Be a better person and move on.
This year, an additional $5 Million was added to the high school budgets using Core 24 money, via a staffing ratio of 25:1 for grades 9-10 and a staffing ratio of 29:1 for grades 11-12.
I think next year's budget has a ratio of 30:1 for all grades. That is why the cuts are so severe and would easily explain the numbers. That change in the WSS could easily represent up to 10 teachers at the comprehensive high schools.
The change to the WSS was made by a committee of principals. The irony here is that so few people understand the high school funding and how it works via the master schedule, that these draconian cuts at high school may not actually save any money. In K-8, when you change the ratio, you simply increase class size. But when you change the ratio at high school, you change the master schedule and you change the courses that can be accessed by the schedule.
Because teachers just represent slots on the schedule, it looks like you saved money because you cut teachers. However, you won't actually know anything at all until the master schedule is produced and classes are assigned. If students are unable to get the classes they need, they look for other options, and become "part time." As the district only gets paid by the class, you lose both teacher and students, so the cost savings is mostly an illusion as you lose a ton of revenue at the same time.
The legislature has given the district money under the label Core 24. I suspect that this money has not been applied this year as one of the "budget cuts." I know most of the attention has fallen on the loss of libraries at K8. But if these reports are true, the cuts to high school are truly devastating.
BTW, thank you Director Harris for your service.
-Cynic
Maybe sit back, take some deep breaths, and reread your posts a few times (and check that you're on the right thread) before publishing your comment.

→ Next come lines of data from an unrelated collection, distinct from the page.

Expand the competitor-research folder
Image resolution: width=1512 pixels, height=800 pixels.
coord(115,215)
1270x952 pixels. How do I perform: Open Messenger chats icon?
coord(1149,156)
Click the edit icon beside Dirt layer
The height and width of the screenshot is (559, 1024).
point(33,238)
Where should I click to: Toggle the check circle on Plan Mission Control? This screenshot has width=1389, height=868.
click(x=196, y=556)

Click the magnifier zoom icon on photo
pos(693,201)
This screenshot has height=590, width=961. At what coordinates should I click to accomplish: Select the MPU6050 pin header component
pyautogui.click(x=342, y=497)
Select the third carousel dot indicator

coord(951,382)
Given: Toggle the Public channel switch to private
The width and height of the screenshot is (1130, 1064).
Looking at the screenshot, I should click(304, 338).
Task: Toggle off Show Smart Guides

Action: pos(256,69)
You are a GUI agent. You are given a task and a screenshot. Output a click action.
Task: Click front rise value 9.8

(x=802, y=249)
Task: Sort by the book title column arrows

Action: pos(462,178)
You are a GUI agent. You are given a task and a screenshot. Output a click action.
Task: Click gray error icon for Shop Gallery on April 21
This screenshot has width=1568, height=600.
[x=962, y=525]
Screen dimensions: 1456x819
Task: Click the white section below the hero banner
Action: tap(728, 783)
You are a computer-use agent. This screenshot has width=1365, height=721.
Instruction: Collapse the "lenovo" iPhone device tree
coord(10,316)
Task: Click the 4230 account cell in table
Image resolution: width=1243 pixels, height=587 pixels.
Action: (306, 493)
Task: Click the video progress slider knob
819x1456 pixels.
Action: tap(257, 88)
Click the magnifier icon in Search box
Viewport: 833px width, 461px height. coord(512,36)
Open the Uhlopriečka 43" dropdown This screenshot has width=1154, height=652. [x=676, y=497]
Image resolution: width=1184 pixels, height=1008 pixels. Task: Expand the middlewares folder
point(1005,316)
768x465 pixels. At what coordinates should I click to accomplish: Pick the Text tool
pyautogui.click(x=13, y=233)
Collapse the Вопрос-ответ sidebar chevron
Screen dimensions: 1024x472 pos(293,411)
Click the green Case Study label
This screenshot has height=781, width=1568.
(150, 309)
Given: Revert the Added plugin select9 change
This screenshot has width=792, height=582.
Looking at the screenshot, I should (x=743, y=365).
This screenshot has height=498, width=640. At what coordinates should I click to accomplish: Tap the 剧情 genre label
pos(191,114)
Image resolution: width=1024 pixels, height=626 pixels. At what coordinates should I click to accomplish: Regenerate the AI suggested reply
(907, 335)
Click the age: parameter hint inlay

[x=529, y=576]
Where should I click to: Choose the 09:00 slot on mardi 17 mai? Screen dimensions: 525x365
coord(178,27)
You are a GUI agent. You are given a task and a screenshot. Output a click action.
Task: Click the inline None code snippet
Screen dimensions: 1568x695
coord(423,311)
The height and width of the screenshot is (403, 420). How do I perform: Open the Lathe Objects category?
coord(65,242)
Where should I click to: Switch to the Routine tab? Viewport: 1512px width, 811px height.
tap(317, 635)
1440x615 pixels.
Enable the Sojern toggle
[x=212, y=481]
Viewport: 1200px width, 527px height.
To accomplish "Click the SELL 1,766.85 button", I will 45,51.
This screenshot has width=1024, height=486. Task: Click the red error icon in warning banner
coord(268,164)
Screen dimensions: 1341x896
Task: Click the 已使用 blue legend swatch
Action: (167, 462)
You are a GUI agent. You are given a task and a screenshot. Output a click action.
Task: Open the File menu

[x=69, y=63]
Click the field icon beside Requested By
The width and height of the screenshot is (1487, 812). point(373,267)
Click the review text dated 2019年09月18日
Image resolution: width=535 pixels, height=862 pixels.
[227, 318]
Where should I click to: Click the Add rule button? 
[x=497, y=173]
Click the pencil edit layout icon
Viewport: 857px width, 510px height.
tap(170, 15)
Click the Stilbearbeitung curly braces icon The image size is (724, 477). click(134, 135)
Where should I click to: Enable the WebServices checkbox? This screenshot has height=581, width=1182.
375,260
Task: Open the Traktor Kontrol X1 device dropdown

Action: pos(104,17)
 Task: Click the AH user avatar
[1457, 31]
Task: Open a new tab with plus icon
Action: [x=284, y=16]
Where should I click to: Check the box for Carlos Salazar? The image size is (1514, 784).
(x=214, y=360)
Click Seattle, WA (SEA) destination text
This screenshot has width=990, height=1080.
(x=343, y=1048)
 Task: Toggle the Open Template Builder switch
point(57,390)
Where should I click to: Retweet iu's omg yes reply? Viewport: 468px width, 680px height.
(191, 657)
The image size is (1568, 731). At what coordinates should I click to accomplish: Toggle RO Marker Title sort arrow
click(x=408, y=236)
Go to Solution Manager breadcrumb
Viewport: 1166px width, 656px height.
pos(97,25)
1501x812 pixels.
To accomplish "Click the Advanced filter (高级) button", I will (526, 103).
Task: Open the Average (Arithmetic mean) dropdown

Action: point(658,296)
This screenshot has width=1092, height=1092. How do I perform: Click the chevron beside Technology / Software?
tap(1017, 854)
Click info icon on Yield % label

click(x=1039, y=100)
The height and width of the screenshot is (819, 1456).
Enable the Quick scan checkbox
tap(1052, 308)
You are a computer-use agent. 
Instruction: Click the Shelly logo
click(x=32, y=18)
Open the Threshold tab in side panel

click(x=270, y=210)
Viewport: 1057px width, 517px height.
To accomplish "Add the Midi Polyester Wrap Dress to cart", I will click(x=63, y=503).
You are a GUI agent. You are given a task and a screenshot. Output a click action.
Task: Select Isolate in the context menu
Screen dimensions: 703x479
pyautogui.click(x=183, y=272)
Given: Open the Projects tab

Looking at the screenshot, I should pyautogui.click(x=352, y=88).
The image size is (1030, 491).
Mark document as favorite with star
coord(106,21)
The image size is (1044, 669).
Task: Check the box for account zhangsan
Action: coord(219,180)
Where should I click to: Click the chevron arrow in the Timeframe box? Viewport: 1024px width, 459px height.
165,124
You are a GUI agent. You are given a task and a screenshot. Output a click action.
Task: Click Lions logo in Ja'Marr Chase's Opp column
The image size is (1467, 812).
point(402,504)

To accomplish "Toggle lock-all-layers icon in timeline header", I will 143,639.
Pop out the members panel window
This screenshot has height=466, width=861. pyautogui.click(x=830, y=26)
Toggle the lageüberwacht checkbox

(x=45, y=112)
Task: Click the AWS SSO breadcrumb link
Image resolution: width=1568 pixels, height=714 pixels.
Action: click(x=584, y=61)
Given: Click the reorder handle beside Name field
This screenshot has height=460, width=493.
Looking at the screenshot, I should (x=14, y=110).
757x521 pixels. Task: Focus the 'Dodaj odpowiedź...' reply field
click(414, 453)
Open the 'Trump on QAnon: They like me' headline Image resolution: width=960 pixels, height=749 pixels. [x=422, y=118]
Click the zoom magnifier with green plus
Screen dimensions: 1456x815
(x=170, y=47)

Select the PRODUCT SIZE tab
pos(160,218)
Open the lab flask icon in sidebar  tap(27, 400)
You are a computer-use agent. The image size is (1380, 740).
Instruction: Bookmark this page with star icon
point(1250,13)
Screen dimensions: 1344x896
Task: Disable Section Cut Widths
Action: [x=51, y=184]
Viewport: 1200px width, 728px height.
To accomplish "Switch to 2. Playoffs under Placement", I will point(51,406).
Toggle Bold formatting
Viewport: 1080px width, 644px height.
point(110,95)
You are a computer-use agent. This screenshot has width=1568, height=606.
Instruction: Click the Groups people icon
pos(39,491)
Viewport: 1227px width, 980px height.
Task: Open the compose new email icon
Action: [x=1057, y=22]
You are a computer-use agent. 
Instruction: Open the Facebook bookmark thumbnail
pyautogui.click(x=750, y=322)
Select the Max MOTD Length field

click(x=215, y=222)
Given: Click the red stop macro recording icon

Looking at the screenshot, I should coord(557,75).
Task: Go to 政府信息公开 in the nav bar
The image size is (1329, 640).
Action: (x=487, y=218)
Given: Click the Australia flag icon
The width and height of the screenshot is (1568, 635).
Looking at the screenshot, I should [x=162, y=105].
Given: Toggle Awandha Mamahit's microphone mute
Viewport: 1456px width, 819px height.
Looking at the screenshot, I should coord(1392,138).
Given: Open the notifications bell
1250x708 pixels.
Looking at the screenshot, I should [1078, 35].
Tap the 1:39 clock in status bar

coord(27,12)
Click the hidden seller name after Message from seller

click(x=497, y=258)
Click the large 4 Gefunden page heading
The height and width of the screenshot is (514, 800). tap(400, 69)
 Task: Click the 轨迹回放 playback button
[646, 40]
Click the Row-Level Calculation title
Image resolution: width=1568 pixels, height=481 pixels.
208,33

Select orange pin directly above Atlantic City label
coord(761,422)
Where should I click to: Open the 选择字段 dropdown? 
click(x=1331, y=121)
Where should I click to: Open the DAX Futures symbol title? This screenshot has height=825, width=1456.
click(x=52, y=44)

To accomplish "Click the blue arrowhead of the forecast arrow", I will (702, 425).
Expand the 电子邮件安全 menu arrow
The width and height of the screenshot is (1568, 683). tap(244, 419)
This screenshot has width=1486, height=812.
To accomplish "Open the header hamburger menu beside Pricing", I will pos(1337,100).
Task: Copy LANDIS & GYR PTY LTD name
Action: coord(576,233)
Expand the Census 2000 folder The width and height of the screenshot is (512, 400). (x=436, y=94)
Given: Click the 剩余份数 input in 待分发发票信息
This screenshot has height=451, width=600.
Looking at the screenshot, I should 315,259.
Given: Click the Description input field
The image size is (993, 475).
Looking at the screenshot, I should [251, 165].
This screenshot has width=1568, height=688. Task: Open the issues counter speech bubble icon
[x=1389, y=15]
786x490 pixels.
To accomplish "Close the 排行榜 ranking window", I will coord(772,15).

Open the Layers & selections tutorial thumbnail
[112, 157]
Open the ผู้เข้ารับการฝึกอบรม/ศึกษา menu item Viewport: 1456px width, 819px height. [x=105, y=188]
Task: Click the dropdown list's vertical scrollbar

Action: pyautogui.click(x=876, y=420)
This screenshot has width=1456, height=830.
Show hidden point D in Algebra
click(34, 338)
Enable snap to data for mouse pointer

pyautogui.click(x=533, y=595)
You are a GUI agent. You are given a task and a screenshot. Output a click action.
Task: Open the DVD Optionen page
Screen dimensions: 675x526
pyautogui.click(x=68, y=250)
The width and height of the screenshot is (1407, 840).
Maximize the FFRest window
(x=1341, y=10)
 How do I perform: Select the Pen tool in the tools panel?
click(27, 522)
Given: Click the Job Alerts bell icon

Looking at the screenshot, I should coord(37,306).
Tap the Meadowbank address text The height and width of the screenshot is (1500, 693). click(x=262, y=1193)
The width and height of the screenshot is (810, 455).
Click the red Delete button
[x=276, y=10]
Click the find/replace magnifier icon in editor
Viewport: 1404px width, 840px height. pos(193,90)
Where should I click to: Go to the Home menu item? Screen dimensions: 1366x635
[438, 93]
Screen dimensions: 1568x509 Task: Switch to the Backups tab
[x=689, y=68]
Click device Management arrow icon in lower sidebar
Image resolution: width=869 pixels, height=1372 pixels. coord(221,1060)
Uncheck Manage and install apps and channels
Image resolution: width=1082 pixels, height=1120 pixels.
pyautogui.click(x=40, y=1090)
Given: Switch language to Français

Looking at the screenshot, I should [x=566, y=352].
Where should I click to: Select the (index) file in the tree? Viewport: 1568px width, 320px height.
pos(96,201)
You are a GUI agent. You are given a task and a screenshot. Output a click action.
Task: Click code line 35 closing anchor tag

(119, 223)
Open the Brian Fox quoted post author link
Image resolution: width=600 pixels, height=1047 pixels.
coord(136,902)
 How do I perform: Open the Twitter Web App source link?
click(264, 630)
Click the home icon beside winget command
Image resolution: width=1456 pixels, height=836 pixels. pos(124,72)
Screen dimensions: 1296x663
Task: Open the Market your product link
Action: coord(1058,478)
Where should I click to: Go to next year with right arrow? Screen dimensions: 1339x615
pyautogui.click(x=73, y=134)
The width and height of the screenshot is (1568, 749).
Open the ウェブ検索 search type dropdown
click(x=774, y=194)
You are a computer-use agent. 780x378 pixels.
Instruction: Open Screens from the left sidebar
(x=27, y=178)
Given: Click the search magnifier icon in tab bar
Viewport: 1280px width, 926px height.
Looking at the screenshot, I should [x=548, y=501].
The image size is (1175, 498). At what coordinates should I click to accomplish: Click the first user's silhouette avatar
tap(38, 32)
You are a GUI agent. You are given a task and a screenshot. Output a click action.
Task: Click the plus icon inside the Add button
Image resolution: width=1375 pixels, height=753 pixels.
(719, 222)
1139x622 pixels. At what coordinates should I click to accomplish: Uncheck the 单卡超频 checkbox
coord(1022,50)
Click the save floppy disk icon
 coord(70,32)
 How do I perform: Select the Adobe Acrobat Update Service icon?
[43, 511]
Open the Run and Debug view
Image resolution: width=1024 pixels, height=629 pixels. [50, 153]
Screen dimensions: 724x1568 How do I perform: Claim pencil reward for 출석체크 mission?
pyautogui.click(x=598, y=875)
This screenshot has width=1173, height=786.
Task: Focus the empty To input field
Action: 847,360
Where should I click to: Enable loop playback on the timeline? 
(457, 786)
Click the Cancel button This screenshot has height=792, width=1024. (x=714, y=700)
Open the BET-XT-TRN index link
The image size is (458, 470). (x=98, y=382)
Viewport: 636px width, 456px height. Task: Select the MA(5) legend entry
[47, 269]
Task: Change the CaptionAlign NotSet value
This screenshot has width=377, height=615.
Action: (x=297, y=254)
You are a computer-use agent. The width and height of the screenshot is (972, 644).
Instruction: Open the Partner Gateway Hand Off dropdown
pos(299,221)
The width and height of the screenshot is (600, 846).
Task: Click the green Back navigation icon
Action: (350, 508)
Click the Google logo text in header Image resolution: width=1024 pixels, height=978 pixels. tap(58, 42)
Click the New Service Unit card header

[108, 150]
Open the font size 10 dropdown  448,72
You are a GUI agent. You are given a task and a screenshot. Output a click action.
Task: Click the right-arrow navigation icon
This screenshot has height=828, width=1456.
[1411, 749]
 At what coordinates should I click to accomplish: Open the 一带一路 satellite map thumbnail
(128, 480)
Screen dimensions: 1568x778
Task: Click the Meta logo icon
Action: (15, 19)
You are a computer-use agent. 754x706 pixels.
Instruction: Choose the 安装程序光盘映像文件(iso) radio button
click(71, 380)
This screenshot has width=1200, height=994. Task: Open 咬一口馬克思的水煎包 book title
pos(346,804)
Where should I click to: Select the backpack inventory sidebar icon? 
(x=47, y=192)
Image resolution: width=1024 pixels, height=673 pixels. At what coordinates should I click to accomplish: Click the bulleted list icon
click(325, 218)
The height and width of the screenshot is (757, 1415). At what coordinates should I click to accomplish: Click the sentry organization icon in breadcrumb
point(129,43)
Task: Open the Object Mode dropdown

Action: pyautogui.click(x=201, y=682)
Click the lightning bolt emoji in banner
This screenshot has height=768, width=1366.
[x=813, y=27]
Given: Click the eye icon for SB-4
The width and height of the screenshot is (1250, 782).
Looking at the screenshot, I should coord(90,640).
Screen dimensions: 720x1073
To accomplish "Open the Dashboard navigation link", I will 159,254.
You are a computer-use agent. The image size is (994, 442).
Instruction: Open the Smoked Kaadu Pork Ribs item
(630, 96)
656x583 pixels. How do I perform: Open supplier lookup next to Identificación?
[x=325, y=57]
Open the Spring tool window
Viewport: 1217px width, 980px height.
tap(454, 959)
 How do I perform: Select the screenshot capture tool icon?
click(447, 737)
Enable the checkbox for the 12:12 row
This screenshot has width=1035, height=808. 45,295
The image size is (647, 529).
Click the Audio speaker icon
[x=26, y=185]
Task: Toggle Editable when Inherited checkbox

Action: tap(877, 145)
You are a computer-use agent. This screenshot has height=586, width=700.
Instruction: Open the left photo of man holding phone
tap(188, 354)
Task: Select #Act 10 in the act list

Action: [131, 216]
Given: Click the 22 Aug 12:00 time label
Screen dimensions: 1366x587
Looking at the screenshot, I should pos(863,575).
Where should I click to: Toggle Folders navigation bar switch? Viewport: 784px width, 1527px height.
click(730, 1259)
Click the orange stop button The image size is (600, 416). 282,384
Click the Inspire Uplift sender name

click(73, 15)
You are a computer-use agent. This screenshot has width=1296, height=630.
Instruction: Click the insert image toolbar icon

Even better, since you think your posts are likely to disagree from the perspective of the blog owner and/or the majority of posters (and readers?), maybe take extra time to present your case in a manner that others can follow, with solid evidence to back up your position. That's how to create true dialogue, if that's really what you want.
(By the way, checking on something--even checking with SPS legal---does not signify that one thinks it's a bad idea. That argument re: Leslie Harris is absurd. Confirming that something is ok, even when we're already pretty sure it is and should be, is a good idea, especially for a public official when someone is harassing them and claiming it is not.)
chillpill
There are BOTH shifting staff to align with students AND substantial cuts to the WSS over and above any student shifts.
Some schools are being hit with both lower enrollment AND cuts. Some schools have increasing enrollment AND cuts.
The official narrative is not distinguishing which cuts are because of the levy cliff issue and which cuts are because of enrollment shifts and that lack of distinction is causing trouble.
As Benjamin also stated "We may lose up to 3 FTE at Jane Addams MS despite probably growing next year past the 1000 mark."
@Beware There does not seem to be a transparent correlation between number of teacher cut and shifting populations. Ballard for example is slated to lose 15 teachers, yet only lose up to 200 students max to Lincoln. They are still projected to be well over capacity.
MK
Clarity
I have told some Board members that a very clear and transparent accounting of dollars is what is needed. The district’s budget goes up and up and despite new money, it’s still not enough. The district made the decision to give the teachers a raise with dollars they did not truly have.
I don’t fault the raise but, at the time, I had not understood that they did not have the money. It was a poor choice on their part without dedicated dollars.
Clear and accountability transparency of dollars is what is needed plus identification of ALL pots of money, not just some.
I’m ending the discussion here. To be continued.